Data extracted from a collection

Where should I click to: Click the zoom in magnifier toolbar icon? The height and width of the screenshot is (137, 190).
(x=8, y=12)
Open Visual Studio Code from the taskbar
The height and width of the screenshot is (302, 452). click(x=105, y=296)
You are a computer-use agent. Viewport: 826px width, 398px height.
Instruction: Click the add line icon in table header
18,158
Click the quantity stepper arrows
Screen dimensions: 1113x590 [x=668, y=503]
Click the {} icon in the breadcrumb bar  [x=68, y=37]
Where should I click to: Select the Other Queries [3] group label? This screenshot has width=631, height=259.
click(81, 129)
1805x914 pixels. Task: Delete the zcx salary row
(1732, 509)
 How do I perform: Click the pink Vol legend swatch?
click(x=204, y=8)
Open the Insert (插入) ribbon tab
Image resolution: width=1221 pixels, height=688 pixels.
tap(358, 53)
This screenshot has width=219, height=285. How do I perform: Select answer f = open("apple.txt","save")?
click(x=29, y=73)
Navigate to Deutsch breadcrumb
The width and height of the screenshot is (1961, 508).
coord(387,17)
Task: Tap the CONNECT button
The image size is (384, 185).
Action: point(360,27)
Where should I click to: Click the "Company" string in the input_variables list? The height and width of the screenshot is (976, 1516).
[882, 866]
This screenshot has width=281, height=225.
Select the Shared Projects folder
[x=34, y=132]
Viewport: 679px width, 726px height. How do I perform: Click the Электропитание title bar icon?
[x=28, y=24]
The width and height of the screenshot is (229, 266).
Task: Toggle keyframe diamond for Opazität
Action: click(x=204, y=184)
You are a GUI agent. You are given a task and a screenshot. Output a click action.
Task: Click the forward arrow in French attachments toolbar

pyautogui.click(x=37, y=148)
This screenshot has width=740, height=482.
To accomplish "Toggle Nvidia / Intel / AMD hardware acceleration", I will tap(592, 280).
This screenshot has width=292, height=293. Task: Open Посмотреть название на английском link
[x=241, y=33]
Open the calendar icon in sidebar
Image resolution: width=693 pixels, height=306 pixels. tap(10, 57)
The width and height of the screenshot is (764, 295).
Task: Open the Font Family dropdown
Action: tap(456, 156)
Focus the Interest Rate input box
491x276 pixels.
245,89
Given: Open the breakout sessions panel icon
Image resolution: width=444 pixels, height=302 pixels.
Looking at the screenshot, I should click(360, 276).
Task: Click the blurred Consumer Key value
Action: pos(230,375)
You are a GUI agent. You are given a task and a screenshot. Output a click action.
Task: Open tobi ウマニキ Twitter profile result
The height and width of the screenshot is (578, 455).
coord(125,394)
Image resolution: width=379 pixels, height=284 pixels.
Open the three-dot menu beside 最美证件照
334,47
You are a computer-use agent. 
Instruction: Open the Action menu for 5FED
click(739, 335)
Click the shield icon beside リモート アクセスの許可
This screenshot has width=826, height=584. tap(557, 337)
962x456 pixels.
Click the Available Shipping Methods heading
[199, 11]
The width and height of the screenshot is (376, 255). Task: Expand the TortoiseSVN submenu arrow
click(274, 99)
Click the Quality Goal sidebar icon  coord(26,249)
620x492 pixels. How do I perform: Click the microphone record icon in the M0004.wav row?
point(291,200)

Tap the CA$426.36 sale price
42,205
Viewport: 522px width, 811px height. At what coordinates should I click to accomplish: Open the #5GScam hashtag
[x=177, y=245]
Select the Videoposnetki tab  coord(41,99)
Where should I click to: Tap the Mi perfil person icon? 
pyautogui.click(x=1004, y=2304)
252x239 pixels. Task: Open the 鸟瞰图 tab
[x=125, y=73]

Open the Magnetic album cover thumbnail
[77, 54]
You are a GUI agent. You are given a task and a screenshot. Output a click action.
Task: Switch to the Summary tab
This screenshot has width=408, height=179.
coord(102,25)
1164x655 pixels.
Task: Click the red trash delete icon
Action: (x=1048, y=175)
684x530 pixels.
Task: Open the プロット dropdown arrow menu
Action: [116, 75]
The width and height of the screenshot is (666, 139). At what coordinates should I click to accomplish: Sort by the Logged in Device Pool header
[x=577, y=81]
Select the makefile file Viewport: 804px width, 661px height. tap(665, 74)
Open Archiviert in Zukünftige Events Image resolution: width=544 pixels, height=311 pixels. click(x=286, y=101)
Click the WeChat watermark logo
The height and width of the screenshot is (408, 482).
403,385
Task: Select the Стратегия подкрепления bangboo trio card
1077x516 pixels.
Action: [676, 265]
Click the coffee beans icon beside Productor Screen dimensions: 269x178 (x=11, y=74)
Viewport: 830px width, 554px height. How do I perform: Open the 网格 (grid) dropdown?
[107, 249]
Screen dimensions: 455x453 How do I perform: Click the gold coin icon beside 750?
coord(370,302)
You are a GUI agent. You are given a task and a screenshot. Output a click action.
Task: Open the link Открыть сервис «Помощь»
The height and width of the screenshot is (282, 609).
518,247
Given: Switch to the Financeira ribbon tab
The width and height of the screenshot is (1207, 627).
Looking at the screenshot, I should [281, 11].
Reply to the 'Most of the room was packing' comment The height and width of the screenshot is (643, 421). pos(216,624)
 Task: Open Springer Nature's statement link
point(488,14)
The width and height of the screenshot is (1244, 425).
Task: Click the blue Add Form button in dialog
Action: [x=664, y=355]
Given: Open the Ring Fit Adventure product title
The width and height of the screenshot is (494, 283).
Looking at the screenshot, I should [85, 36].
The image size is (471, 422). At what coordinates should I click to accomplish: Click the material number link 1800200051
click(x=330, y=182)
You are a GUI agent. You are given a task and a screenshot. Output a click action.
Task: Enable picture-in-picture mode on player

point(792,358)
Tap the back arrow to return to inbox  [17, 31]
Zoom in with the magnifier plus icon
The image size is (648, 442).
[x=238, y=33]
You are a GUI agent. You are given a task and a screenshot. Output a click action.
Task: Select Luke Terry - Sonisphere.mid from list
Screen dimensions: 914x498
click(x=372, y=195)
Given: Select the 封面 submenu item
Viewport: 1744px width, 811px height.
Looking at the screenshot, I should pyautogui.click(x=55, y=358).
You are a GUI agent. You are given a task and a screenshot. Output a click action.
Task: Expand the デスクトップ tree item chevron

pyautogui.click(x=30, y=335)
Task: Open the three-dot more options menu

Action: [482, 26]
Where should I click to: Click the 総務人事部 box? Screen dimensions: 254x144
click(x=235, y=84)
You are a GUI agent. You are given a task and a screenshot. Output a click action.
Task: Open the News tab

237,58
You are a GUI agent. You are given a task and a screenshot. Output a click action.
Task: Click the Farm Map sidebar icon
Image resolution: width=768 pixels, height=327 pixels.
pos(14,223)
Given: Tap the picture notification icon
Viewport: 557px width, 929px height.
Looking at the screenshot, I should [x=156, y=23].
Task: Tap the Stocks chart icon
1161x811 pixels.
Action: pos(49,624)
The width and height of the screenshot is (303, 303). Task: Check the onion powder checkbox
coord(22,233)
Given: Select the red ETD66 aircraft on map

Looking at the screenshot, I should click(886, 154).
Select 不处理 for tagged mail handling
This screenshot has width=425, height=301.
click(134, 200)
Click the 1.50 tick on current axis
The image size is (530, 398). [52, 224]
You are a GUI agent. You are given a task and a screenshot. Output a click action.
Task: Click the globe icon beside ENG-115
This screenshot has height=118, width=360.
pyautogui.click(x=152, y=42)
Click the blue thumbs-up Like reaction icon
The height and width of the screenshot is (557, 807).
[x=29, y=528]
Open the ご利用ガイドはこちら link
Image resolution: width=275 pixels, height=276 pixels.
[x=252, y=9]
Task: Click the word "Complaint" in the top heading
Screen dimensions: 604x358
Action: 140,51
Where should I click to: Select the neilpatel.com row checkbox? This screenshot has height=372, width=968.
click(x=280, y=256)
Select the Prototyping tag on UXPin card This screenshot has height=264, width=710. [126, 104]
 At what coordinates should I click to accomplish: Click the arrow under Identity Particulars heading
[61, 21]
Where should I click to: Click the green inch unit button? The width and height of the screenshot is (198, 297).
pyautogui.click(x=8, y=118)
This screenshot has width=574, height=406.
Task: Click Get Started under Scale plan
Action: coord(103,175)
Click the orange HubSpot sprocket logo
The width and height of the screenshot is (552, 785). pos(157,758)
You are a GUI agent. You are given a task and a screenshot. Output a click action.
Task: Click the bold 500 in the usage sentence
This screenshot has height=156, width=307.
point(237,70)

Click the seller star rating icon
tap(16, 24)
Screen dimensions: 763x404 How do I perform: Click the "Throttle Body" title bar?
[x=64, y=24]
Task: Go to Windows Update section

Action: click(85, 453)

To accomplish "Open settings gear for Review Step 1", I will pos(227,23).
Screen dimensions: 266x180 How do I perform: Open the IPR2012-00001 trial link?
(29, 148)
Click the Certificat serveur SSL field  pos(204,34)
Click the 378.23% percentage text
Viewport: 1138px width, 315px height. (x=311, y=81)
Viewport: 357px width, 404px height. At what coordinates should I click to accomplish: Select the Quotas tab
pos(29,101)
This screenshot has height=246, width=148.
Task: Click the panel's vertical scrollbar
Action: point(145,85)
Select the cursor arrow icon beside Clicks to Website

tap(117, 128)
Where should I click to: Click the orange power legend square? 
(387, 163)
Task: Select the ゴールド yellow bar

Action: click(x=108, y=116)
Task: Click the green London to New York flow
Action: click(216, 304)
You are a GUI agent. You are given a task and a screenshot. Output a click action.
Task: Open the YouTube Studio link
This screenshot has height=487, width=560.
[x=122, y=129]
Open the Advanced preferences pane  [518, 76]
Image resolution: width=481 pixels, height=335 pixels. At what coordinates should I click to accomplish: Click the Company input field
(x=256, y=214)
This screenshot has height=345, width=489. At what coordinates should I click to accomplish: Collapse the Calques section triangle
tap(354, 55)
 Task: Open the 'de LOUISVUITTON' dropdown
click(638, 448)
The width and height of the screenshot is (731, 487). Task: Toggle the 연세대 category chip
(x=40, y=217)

EXERCISE INSTRUCTIONS. Report how many lines of the records hold the word "Switch", and supply no other text.

EXERCISE RESULT. 2